If you had to distill the drug industry’s 2016 to two words, they would be “drug pricing.” After Martin Shkreli and Valeant Pharmaceuticals (VRX) opened the floodgates on the issue in 2015, a series of reports broke on pharmaceutical companies’ increasing use of major drug price hikes (including on products that have been around for decades), culminating in the most recent scandal over Mylan’s EpiPen. Politicians’ high-profile scorn on the issue certainly didn’t help, either.

The drug price increases could very well continue, especially as big pharma companies face continued headwinds in their product pipelines while flagship therapies face competition from cheaper generic versions as they lose patent protection. But the level of the furor—in addition insurance companies’ and benefits managers’ increasing willingness to play hardball in order to secure deeper discounts and performance-based pricing—is also prodding some companies to self-regulate before lawmakers feel obligated to do it for them.

In fact, both Allergan (AGN) and Novo Nordisk (NVO) have pledged to limit price increases to what they say is a more “reasonable” level in the single digits.

2. Plummeting drug approvals

In 2015, the Food and Drug Administration approved 45 new drugs. This year, that number stands at 21 (to date).

So why such a sharp drop from a record year of new therapies? Outgoing Office of New Drugs director Dr. John Jenkins offered some of the reasoning in his latest report on drug approvals (note: Jenkins’ report is based on data from December 9, since when the FDA has approved two more new therapies).

For one, several of 2015’s approvals weren’t slated to come until this year, but were granted early green lights; and the FDA issued more rejections this year than usual, often citing problems with plants where certain experimental therapies are being developed.

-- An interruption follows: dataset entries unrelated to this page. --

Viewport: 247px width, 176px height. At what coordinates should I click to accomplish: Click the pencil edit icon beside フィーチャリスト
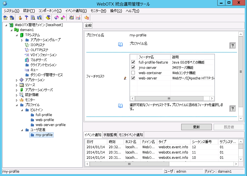pyautogui.click(x=125, y=78)
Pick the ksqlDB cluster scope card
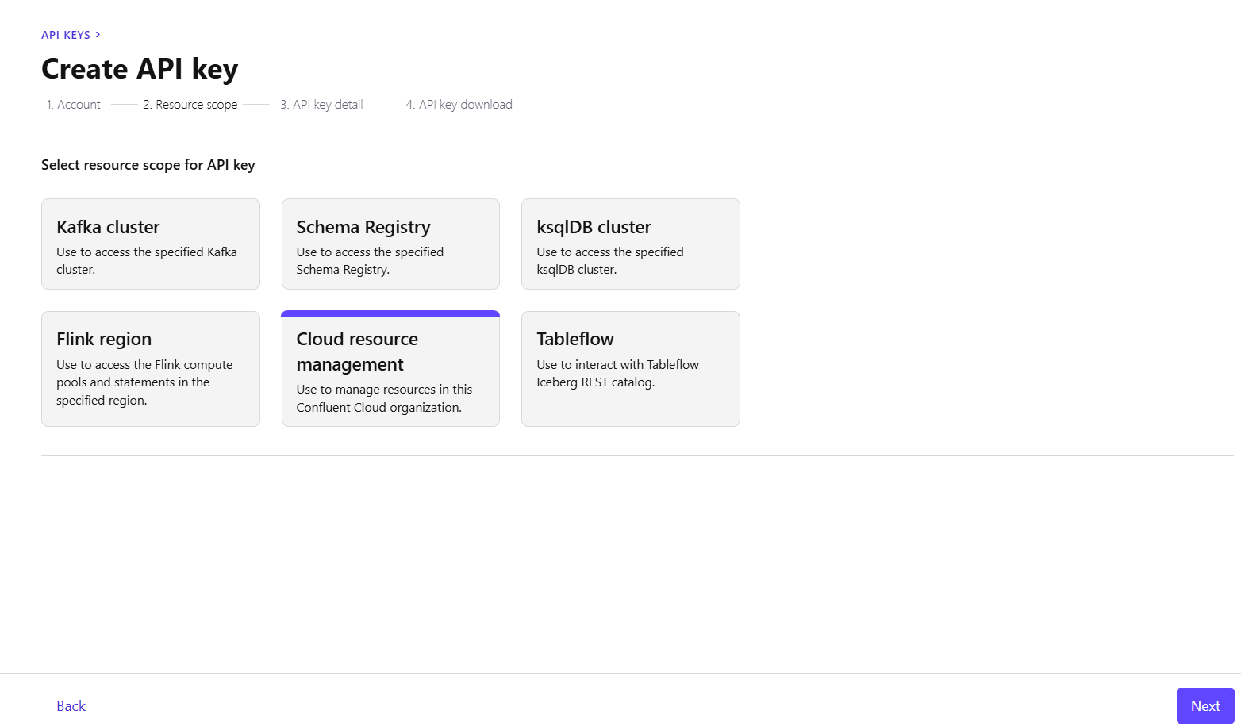The image size is (1241, 726). [x=630, y=244]
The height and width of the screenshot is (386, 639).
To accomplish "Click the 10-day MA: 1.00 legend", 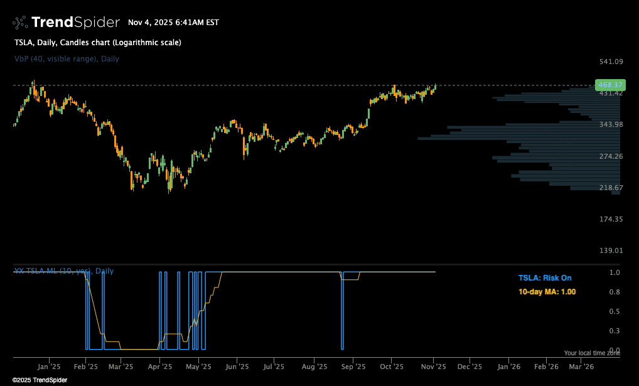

But the most worrisome reason might be that the industry generally filed fewer new drug applications this year, highlighting the struggles that traditional drugmakers have had in successfully developing new therapies (especially outside of the cancer drug space) and bringing them to market in 2016.

3. A last-minute gift from Congress

One unequivocal victory for biopharma was this month’s passage of the 21st Century Cures Act—a sweeping health reform bill that contains a grab bag of provisions long sought by drugmakers.

The bill easily passed Congress in the wake of an intense lobbying push from seemingly every major health care interest group, from patient advocates to the biopharma industry. It funds medical research through appropriations for the National Institutes of Health (NIH) and could help speed up the drug approval process by allowing drug makers to use “real-world” data on medicines (instead of just randomized clinical trials).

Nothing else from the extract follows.